Stored data entries
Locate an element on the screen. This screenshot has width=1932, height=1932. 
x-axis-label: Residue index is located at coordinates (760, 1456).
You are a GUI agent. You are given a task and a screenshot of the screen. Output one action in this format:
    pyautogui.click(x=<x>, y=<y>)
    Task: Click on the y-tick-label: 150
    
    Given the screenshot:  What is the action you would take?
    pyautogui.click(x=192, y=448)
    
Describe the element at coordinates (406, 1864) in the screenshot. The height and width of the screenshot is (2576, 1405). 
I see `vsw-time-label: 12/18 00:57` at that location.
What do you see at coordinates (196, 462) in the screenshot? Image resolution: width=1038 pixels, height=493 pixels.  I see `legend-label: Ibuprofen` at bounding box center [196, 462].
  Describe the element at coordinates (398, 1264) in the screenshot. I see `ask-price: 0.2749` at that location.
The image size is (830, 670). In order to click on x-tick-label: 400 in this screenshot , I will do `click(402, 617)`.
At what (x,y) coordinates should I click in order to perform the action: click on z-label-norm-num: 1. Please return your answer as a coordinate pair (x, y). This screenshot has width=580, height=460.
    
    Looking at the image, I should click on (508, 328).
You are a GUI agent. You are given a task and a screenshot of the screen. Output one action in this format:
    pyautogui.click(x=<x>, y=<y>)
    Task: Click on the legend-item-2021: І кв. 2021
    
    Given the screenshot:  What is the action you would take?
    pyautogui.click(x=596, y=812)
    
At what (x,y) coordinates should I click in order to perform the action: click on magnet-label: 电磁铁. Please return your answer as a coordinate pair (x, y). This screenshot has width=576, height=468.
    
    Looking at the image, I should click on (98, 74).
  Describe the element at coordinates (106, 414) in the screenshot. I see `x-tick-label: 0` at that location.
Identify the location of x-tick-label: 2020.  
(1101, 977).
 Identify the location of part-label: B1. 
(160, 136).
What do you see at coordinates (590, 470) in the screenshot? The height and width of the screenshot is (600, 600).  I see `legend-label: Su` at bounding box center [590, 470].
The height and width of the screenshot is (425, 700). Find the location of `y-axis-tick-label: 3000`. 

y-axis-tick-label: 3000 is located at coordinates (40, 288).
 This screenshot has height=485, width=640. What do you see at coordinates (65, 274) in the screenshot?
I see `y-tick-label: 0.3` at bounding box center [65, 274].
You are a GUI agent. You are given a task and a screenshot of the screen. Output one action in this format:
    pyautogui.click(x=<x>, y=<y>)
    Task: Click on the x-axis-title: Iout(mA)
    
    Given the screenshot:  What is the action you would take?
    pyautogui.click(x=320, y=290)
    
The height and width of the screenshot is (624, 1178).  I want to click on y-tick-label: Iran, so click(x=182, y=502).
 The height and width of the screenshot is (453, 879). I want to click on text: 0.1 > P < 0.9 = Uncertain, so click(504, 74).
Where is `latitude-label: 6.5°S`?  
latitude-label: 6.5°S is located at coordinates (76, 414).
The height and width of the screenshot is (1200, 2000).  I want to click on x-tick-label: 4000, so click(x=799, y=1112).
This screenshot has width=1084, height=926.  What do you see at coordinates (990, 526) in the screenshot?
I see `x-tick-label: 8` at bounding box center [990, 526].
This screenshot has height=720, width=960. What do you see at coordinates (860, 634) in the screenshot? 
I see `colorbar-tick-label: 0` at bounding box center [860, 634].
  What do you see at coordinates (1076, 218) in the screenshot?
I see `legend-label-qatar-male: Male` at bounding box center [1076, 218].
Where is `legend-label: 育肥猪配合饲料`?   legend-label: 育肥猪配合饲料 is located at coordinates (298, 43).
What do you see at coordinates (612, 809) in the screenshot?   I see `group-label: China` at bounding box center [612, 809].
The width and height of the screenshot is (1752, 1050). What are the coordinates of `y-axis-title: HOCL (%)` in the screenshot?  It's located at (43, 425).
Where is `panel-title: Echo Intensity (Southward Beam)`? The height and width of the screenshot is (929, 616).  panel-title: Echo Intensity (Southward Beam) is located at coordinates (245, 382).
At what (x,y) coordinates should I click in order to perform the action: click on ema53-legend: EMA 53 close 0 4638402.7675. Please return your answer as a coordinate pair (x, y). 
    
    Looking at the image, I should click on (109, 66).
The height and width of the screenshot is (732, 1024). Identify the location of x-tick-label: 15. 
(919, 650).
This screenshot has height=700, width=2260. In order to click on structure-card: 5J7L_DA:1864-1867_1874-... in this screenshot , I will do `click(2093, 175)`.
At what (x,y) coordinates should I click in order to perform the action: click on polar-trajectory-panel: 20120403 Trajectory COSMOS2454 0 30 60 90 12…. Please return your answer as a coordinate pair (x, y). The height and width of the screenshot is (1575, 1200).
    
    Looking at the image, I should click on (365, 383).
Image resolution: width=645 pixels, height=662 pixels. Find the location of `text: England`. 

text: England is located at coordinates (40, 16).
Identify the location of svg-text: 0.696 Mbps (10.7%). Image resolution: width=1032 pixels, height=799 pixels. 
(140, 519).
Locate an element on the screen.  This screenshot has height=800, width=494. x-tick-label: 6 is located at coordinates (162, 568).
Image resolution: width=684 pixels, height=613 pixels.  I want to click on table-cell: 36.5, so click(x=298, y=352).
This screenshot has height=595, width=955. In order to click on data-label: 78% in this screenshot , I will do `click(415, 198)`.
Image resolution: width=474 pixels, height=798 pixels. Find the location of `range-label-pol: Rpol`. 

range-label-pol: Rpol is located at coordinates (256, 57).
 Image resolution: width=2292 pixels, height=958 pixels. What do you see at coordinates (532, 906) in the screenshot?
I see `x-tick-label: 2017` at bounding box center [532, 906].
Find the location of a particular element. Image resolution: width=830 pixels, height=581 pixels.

**ACTIVITY**
Revise the stored data entries by replacing every "Identify the location of" with "Find the position of" and leaving everything else unchanged.

**REPLY**
Locate an element on the screen. This screenshot has width=1932, height=1932. 
x-axis-label: Residue index is located at coordinates (760, 1456).
You are a GUI agent. You are given a task and a screenshot of the screen. Output one action in this format:
    pyautogui.click(x=<x>, y=<y>)
    Task: Click on the y-tick-label: 150
    
    Given the screenshot:  What is the action you would take?
    pyautogui.click(x=192, y=448)
    
Describe the element at coordinates (406, 1864) in the screenshot. The height and width of the screenshot is (2576, 1405). 
I see `vsw-time-label: 12/18 00:57` at that location.
What do you see at coordinates (196, 462) in the screenshot? Image resolution: width=1038 pixels, height=493 pixels.  I see `legend-label: Ibuprofen` at bounding box center [196, 462].
  Describe the element at coordinates (398, 1264) in the screenshot. I see `ask-price: 0.2749` at that location.
The image size is (830, 670). In order to click on x-tick-label: 400 in this screenshot , I will do `click(402, 617)`.
At what (x,y) coordinates should I click in order to perform the action: click on z-label-norm-num: 1. Please return your answer as a coordinate pair (x, y). This screenshot has width=580, height=460.
    
    Looking at the image, I should click on (508, 328).
You are a GUI agent. You are given a task and a screenshot of the screen. Output one action in this format:
    pyautogui.click(x=<x>, y=<y>)
    Task: Click on the legend-item-2021: І кв. 2021
    
    Given the screenshot:  What is the action you would take?
    pyautogui.click(x=596, y=812)
    
At what (x,y) coordinates should I click in order to perform the action: click on magnet-label: 电磁铁. Please return your answer as a coordinate pair (x, y). This screenshot has width=576, height=468.
    
    Looking at the image, I should click on (98, 74).
  Describe the element at coordinates (106, 414) in the screenshot. I see `x-tick-label: 0` at that location.
Find the position of x-tick-label: 2020.  
(1101, 977).
 Find the position of part-label: B1. 
(160, 136).
What do you see at coordinates (590, 470) in the screenshot? The height and width of the screenshot is (600, 600).  I see `legend-label: Su` at bounding box center [590, 470].
The height and width of the screenshot is (425, 700). Find the location of `y-axis-tick-label: 3000`. 

y-axis-tick-label: 3000 is located at coordinates (40, 288).
 This screenshot has height=485, width=640. What do you see at coordinates (65, 274) in the screenshot?
I see `y-tick-label: 0.3` at bounding box center [65, 274].
You are a GUI agent. You are given a task and a screenshot of the screen. Output one action in this format:
    pyautogui.click(x=<x>, y=<y>)
    Task: Click on the x-axis-title: Iout(mA)
    
    Given the screenshot:  What is the action you would take?
    pyautogui.click(x=320, y=290)
    
The height and width of the screenshot is (624, 1178).  I want to click on y-tick-label: Iran, so click(x=182, y=502).
 The height and width of the screenshot is (453, 879). I want to click on text: 0.1 > P < 0.9 = Uncertain, so click(504, 74).
Where is `latitude-label: 6.5°S`?  
latitude-label: 6.5°S is located at coordinates (76, 414).
The height and width of the screenshot is (1200, 2000).  I want to click on x-tick-label: 4000, so click(x=799, y=1112).
This screenshot has width=1084, height=926.  What do you see at coordinates (990, 526) in the screenshot?
I see `x-tick-label: 8` at bounding box center [990, 526].
This screenshot has height=720, width=960. What do you see at coordinates (860, 634) in the screenshot? 
I see `colorbar-tick-label: 0` at bounding box center [860, 634].
  What do you see at coordinates (1076, 218) in the screenshot?
I see `legend-label-qatar-male: Male` at bounding box center [1076, 218].
Where is `legend-label: 育肥猪配合饲料`?   legend-label: 育肥猪配合饲料 is located at coordinates (298, 43).
What do you see at coordinates (612, 809) in the screenshot?   I see `group-label: China` at bounding box center [612, 809].
The width and height of the screenshot is (1752, 1050). What are the coordinates of `y-axis-title: HOCL (%)` in the screenshot?  It's located at (43, 425).
Where is `panel-title: Echo Intensity (Southward Beam)`? The height and width of the screenshot is (929, 616).  panel-title: Echo Intensity (Southward Beam) is located at coordinates (245, 382).
At what (x,y) coordinates should I click in order to perform the action: click on ema53-legend: EMA 53 close 0 4638402.7675. Please return your answer as a coordinate pair (x, y). 
    
    Looking at the image, I should click on (109, 66).
The height and width of the screenshot is (732, 1024). Find the position of x-tick-label: 15. 
(919, 650).
This screenshot has height=700, width=2260. In order to click on structure-card: 5J7L_DA:1864-1867_1874-... in this screenshot , I will do `click(2093, 175)`.
At what (x,y) coordinates should I click in order to perform the action: click on polar-trajectory-panel: 20120403 Trajectory COSMOS2454 0 30 60 90 12…. Please return your answer as a coordinate pair (x, y). The height and width of the screenshot is (1575, 1200).
    
    Looking at the image, I should click on (365, 383).
Image resolution: width=645 pixels, height=662 pixels. Find the location of `text: England`. 

text: England is located at coordinates (40, 16).
Find the position of svg-text: 0.696 Mbps (10.7%). Image resolution: width=1032 pixels, height=799 pixels. 
(140, 519).
Locate an element on the screen.  This screenshot has height=800, width=494. x-tick-label: 6 is located at coordinates (162, 568).
Image resolution: width=684 pixels, height=613 pixels.  I want to click on table-cell: 36.5, so click(x=298, y=352).
This screenshot has height=595, width=955. In order to click on data-label: 78% in this screenshot , I will do `click(415, 198)`.
Image resolution: width=474 pixels, height=798 pixels. Find the location of `range-label-pol: Rpol`. 

range-label-pol: Rpol is located at coordinates (256, 57).
 Image resolution: width=2292 pixels, height=958 pixels. What do you see at coordinates (532, 906) in the screenshot?
I see `x-tick-label: 2017` at bounding box center [532, 906].
Find the location of a particular element. Image resolution: width=830 pixels, height=581 pixels.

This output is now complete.